Comme tous les samedis matin en ces lieux.

Je marche pieds nus dans le sable, face sud au soleil, du vent, de plus en plus brulant.

Perdue dans mes pensées, le fond de l’océan, une romance dans les oreilles, quelque chose comme Lost on You.

En bordure du mausolée, un jeune enfant me fait signe, me parle. Il me distrait de mon vague à l’âme, je n’ai rien entendu.

Il me fait encore signe, de le suivre à quelques pas. D’autres enfants, six ou sept ans, très animés. Ils jouent autour d’un aménagement éphémère.

Dans ce liteau de sable, un petit chiot de quelques jours, pas sevré, les yeux encore mi-clos, plaintif.

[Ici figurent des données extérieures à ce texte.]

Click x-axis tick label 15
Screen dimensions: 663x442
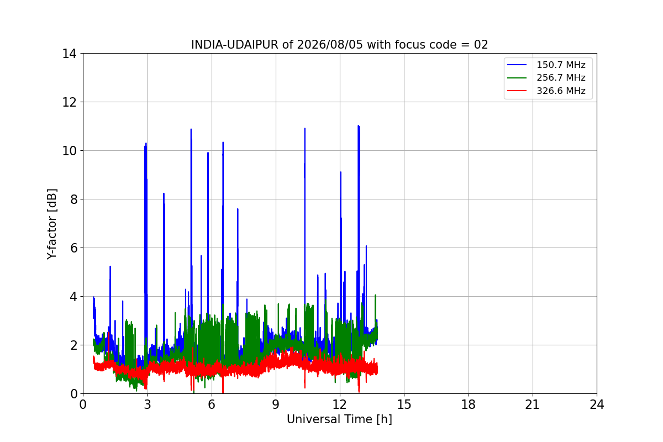(404, 404)
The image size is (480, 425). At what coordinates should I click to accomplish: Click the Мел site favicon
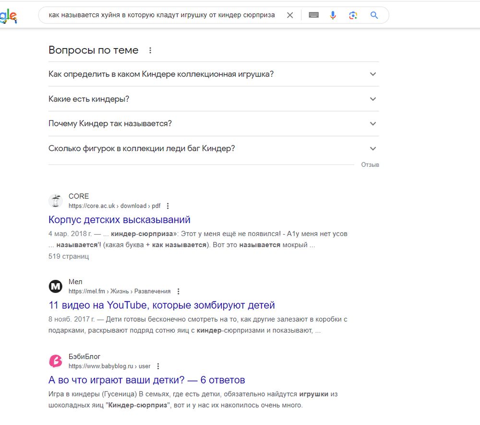[56, 287]
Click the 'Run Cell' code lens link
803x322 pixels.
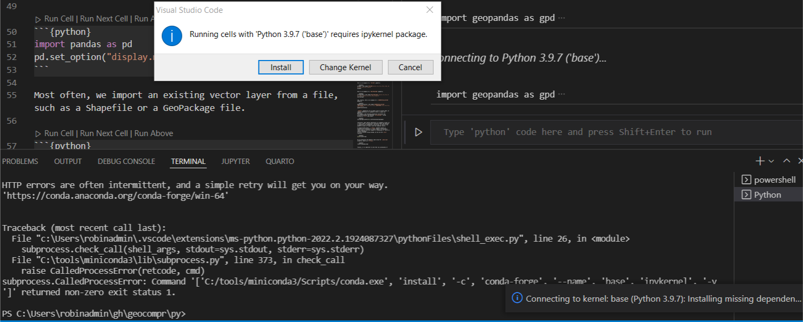click(x=58, y=133)
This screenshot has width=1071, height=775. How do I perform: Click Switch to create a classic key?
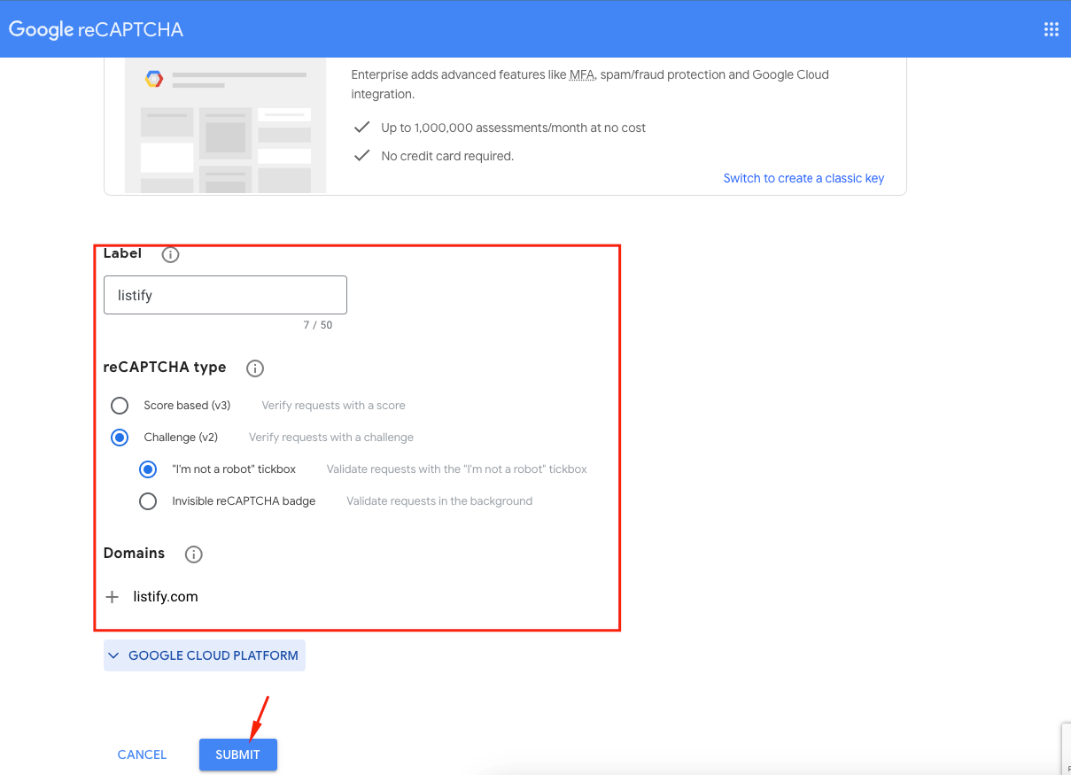pos(803,178)
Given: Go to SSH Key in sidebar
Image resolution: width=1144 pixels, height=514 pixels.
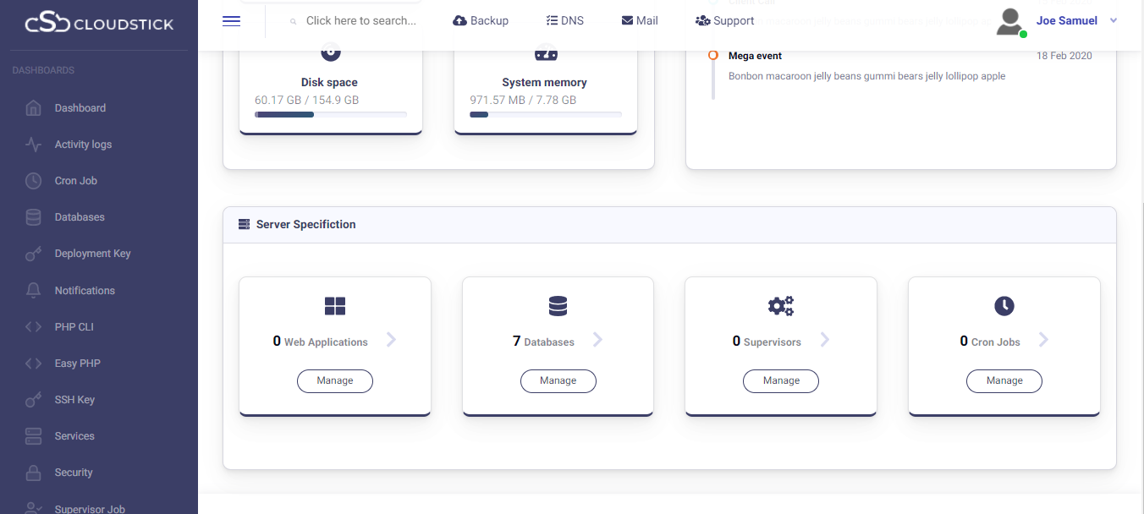Looking at the screenshot, I should point(74,400).
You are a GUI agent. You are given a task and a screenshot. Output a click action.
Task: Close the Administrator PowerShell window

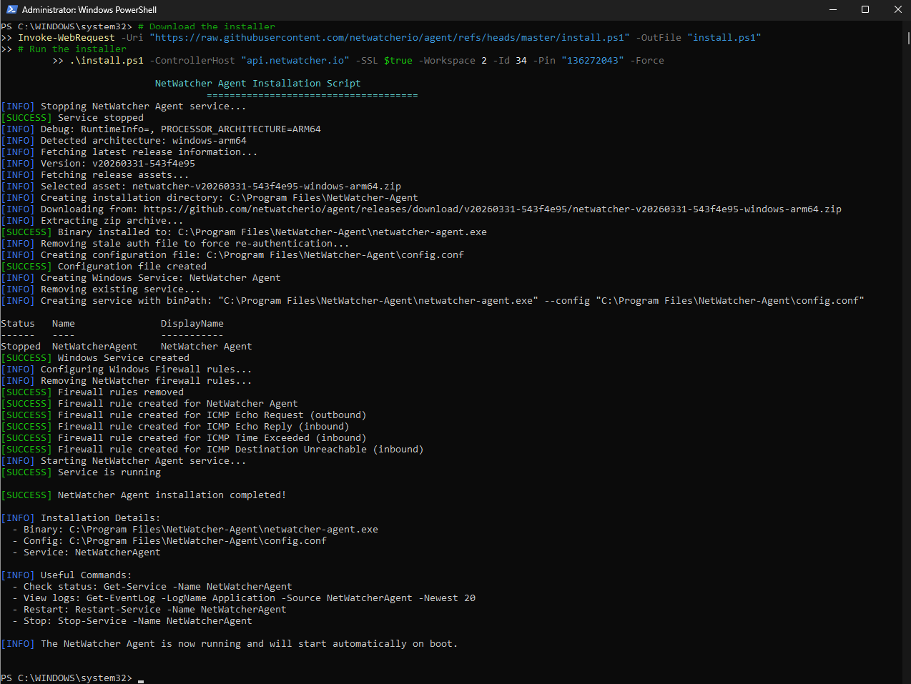coord(897,9)
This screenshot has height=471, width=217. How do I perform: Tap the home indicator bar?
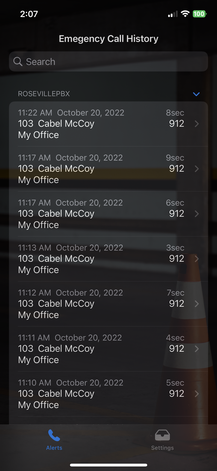108,465
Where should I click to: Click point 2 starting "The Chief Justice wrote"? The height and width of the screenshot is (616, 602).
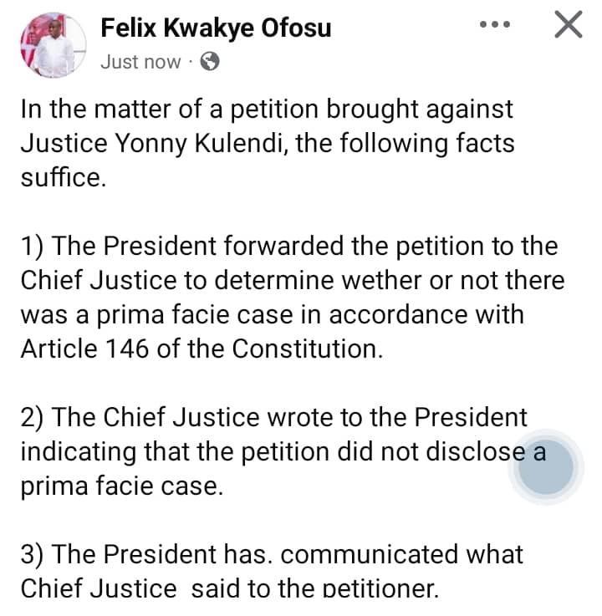tap(274, 417)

Dans un recoin du réduit, un minuscule poisson mort, pour toute hypothétique nourriture.

Les enfants me parlent. Une vie contre quelques XOF.

Le chiot me sent, il avance vers moi, son unique porte de sortie, ses petits yeux noirs me transpercent.

J’hésite longtemps. Il ressemble tellement à ma petite Miska bébé. Si mon coeur me supplie, je renonce, je laisse ma raison prendre le dessus.

Comme une dernière culpabilité, je me rappelle des paroles du Petit Prince. Je parle aux enfants une dernière fois

– « Il est comme votre frère. Il est fragile. Vous êtes responsable de cette petite vie. Prenez soin de lui ! » sans aucune illusion

Et je pleure, de grosses larmes salées me brulent les joues.

Je reprends mon chemin sur la grève, sans aucun contrôle sur mes sanglots. Un arrière-gout d’injustice.

Je passe à côté d’un jeune homme. Il me transperce à travers mes lunettes noires, mon corps ne cache plus aucune émotion. J’étouffe.

– « Ça va madame ? »

– « Maa ngi fii rek » comme dans un souffle, sans m’arrêter

Rek comme restreint. Comme mon coeur abimé. Non je ne vais pas bien.

Et puis, je prends conscience. Du sombre et de la lumière de l’humanité.

Ne jamais se résigner. Et trouver ma place dans cette vie.

C’est mon égo qui pleure, impuissant devant cette situation.

La Teranga vient de me donner une belle leçon d’humilité.

Je marche pieds nus dans le sable, face sud au soleil, du vent, presque étouffant. Je suis plus forte.